[gnutls-dev] Re: living without global variables

Mon Dec 26 13:10:44 CET 2005

> 
> bryanh at giraffe-data.com (Bryan Henderson) writes:
> 
> >>The entire tree is constant as well.
> >
> > That's great.  I really couldn't tell just what information 
> is in there.
> > What is it, anyway?  Something you can explain quickly?
> 
> It is the ASN.1 schema for various PKCS and PKIX standards, in a
> compiled form for libtasn1.  The variables are constant and read-only
> throughout the lifetime of the GnuTLS library, except for when it is
> deallocated in gnutls_global_deinit().
> 
> Perhaps GnuTLS should deallocate these variables in an `atexit' hook
> instead.  Then it seem all of this problem would go away.  In GNU
> libc, atexit hooks are even called if GnuTLS was dlopen+dlclose'd.
> gnutls_global_deinit() would then only call gc_done().
> 

Use of atexit is not portable. On many platforms atexit routines get
call when program terminate. Using in a DSO can lead calling not
existing code. I did some research in how to handle this but I didn't
find a portable way to do this... If you detect gcc the better solution
is to use __attribute__((destructor)) (not easy to check this on
configure script). 

...
> 
> > But there's still more work to do.  It isn't thread-safe.  Often, a
> > program is modular in that two threads are executing separate code
> > independently.  If both of those threads decide to use the 
> facilities
> > of the gnutls library, they might simultaneously call
> > gnutls_global_init() and the reference count would get screwed up.
> 
> I'm not sure I see the problem here.  GnuTLS should in general be
> thread safe.  Allocating and deallocating these two global read-only
> variables may be the only thing causing problems.  Let's consider if
> both threads call gnutls_global_init() at the same time.  As far as I
> can see, the worst thing that can happen is that there is a race in:
> 
>   if (_gnutls_init++)
>     goto out;
> 
> between checking the variable and incrementing it.  If there is a
> thread context switch between checking the variable and increment it,
> so that both threads read the value 0 from the variable, the worst
> thing that seem to happen is that the global variables are allocated
> twice.  That is a memory leak, but a pretty insignificant one, and one
> that would happen rarely.  There is no serious problem, that cannot
> easily be solved by the caller, as far as I can see.  Nothing else bad
> will happen, as far as I can see.
> 

No, during initialization you set up some linked list so is not a good
idea to initialize them twice at the same time.

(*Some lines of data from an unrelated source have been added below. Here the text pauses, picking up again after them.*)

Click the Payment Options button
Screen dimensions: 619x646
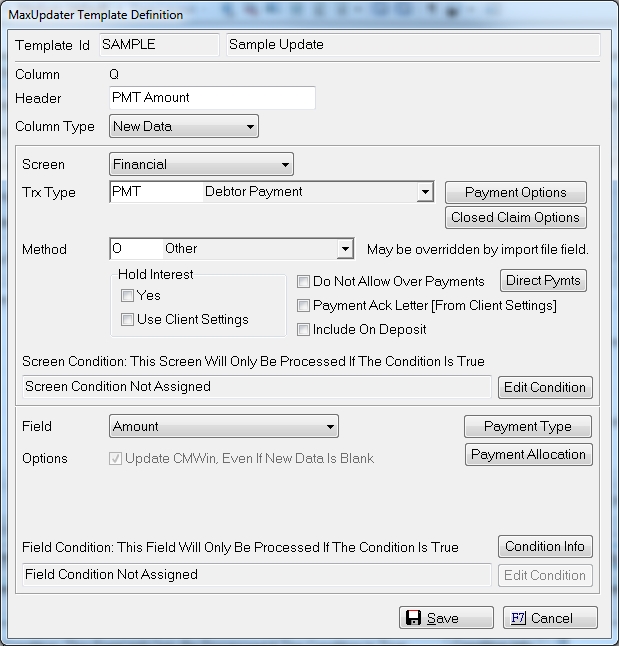[515, 193]
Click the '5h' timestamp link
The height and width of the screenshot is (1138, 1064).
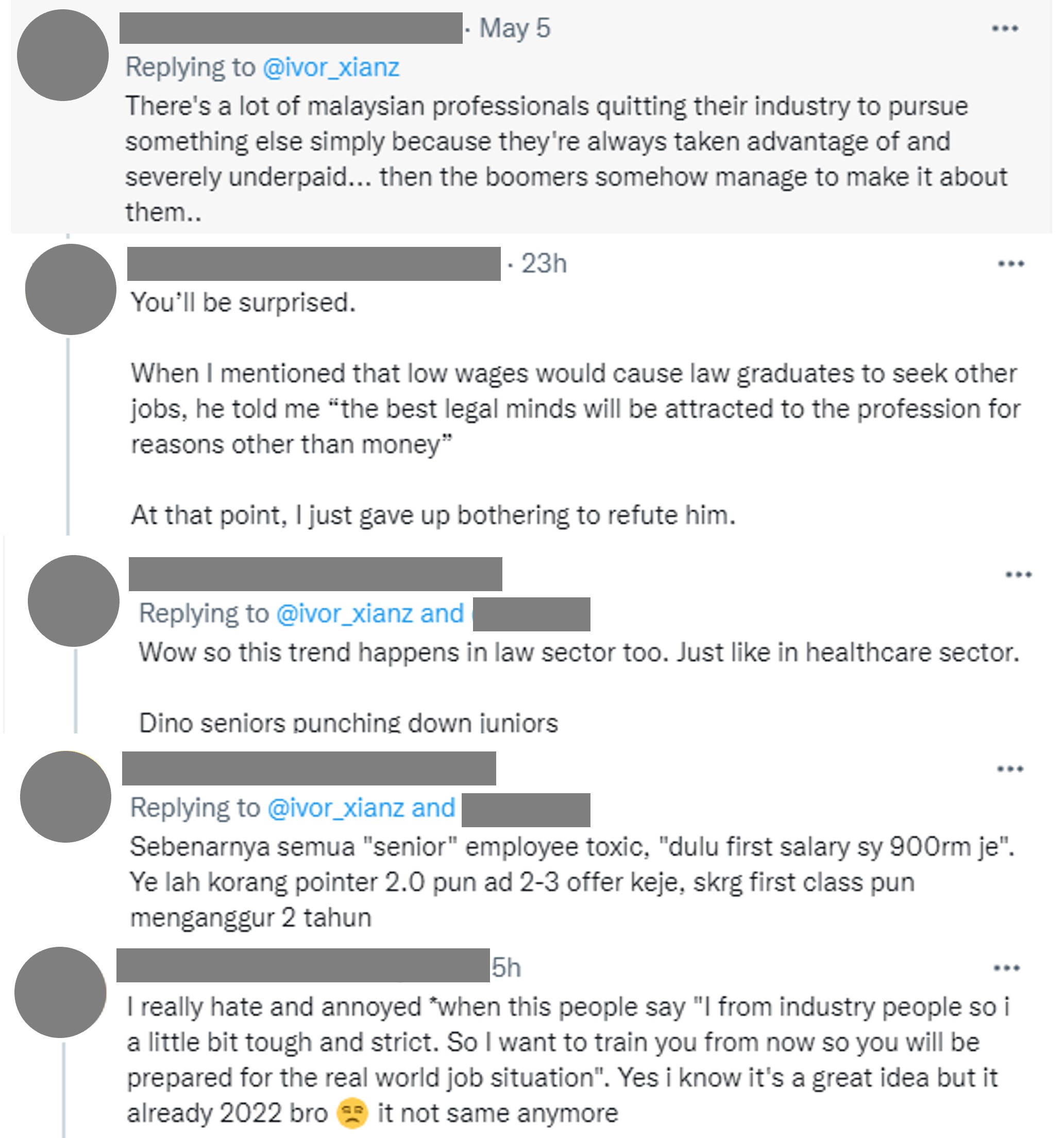click(506, 968)
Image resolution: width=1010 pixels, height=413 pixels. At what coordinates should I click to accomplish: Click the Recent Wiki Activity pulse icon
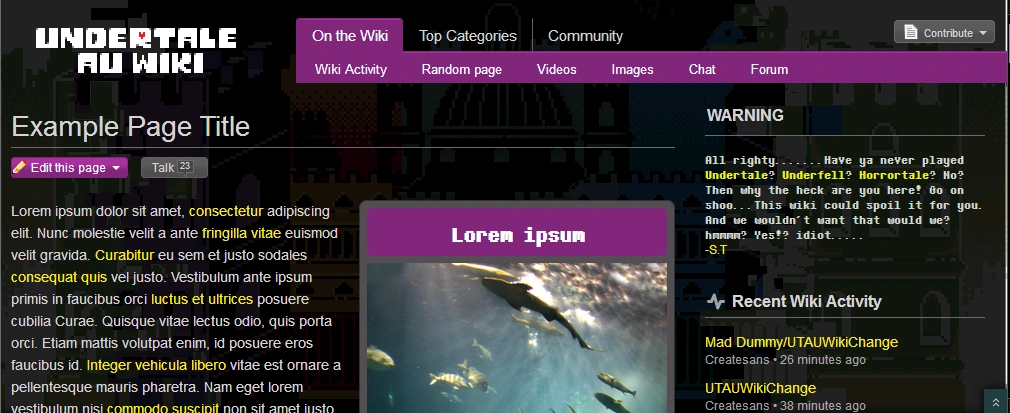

> > On the other hand, in what I propose each thread has its own memory
> > and there can't possibly be a conflict.  (The synchronization point
> > moves to malloc(), which is a reliable place for it).
> 
> Alternatively, each thread could do a mutex around the call to
> gnutls_global_init:
> 
>  mutex_get()
>  gnutls_global_init();
>  mutex_release();
> 
> Although I wonder if the complexity is worth it.  The only danger in
> not doing this is that if there is a thread race, you could leak some
> memory.
> 

This do not solve problems if gnutls_global_init is called by two
libraries using two separate mutexes (assuming library A does not know
library B you cannot share same mutex).

> >>Remember that API changes are bad.
> >
> > But API _additions_ are no big deal.  I'm talking about adding three
> > new functions for people to use optionally in place of 
> three existing
> > ones, and people who use the existing ones will see no difference at
> > all.
> 
> Good!
> 

IMHO with some changes is possible to retain also ABI...

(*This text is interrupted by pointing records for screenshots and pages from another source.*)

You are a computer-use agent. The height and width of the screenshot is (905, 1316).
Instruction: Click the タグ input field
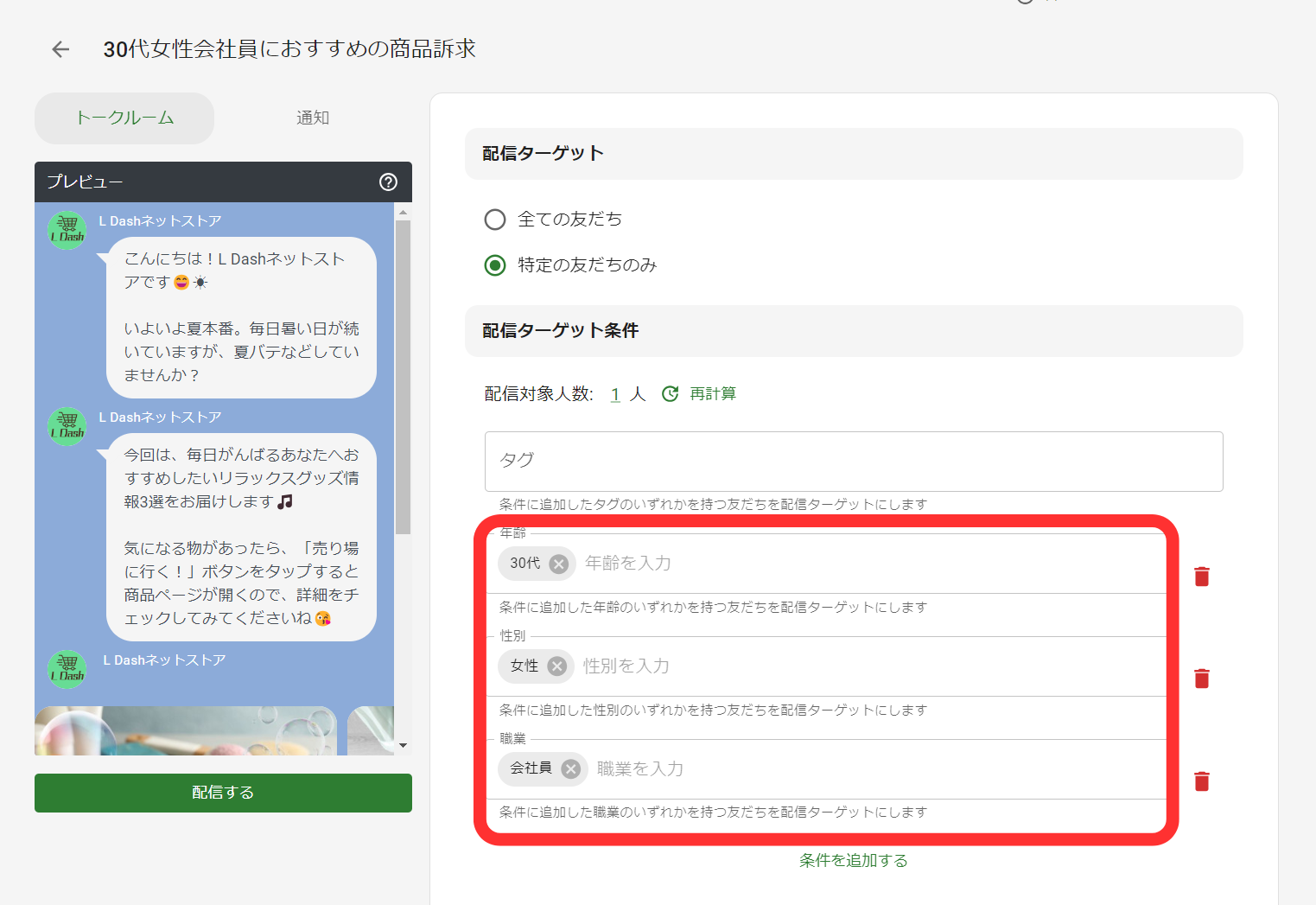[854, 461]
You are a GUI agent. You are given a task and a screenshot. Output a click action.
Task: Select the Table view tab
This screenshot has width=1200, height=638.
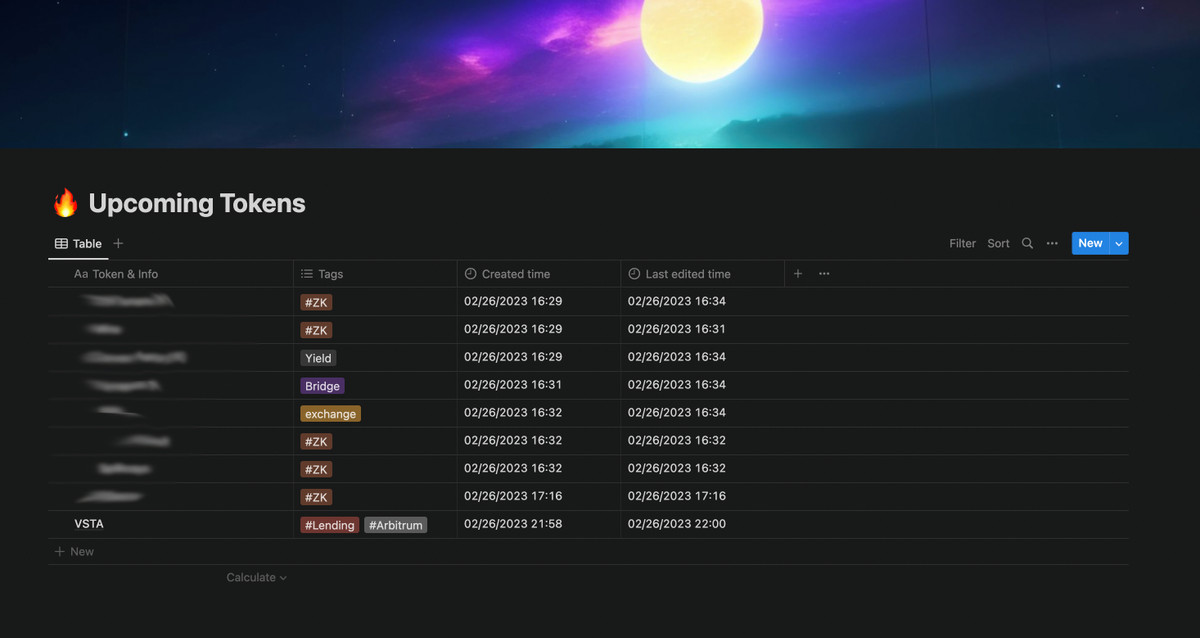tap(78, 243)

> >>I think it would be useful to see exactly what changes you are
> >>thinking of in more detail.
> >
> > I don't want to go so far as coding a patch if you don't 
> buy into the
> > basic idea, because it would be too much work.  But let me 
> try a more
> > detailed explanation.  This is nothing revolutionary -- 
> it's how lots
> > of libraries work in order to cater to threaded, modular, object
> > oriented programs.
> 
> There are a lot of different solutions to this problem, so I wanted to
> know exactly which one you thought of.
> 
> For example, many libraries has chosen to only support one thread
> library, and then use mutexes from that thread library to solve
> problems like this.  GnuTLS could have done that too, and wrapped
> gnutls_global_init and gnutls_global_deinit around thread mutexes.
> But I believe that is too inflexible for GnuTLS, consider this:
> 
> Application A (uses NPTL)
>    Library B (uses pthreads)
>      GnuTLS
>    Library C (uses GNU Pth)
>      GnuTLS
> 
> If GnuTLS used a pthread mutex internally to protect against this, it
> would not work well.
> 
> I believe it is best to write thread safe code.  If that can't be done
> (and I think we may change the GnuTLS code here), declaring that the
> function is thread-unsafe and relying on the caller to protect the
> call around a mutex is the second best bet.  Of course, if there is a
> good argument for another approach, I could change my mind.
> 

An easy way to make GnuTLS thread-safe is use mutex directly from
GnuTLS.

> > A program calls gnutls_create_session_group() instead of
> > gnutls_global_init().  This new function returns a "session 
> group" handle.
> > The program then calls gnutls_session_init_group() instead of
> > gnutls_session_init().  This new function takes that 
> session group handle
> > as an argument.  When it's all done, the program calls
> > gnutls_destroy_session_group(handle) instead of 
> gnutls_global_deinit().
> >
> > The session handle is really a pointer to a descriptor (struct) that
> > contains root pointers for the "global" trees.  So each 
> session group
> > has its own copy of the trees.
> >
> > The session group handle gets added to the session descriptor, and
> > everything in gnutls that references the trees references 
> them via the
> > relevant session group descriptor instead of direct reference to
> > global variables.  Some internal functions need to get an extra
> > parameter so they know which tree to access.
> >
> > So that the existing API keeps working, there is a global session
> > group descriptor that takes the place of the two global 
> tree pointers.
> > gnutls_global_init() does a gnutls_create_session_group() of that
> > descriptor and gnutls_session_init() does a
> > gnutls_session_init_group() with the global handle.
> 
> This could work, but I don't exactly see what the problem is that
> would warrant all those changes.  The only gain I see is that you
> protect against a potential memory leak in gnutls_global_init() that
> will most likely never happen in real code.  For comparison, the
> constant memory leak inside libgcrypt should be more worrying to
> you...
> 

The session idea works however it require extra parameters in many
functions... This has also an advantage. Assuming someone can add
ciphers or other informations to GnuTLS these informations are not used
globally but only limited for each session. Also it fix all DSO problems
cause memory deallocation is demanded to caller, not to GnuTLS. This
also make it possible to demand thread-safety to caller.

...

freddy77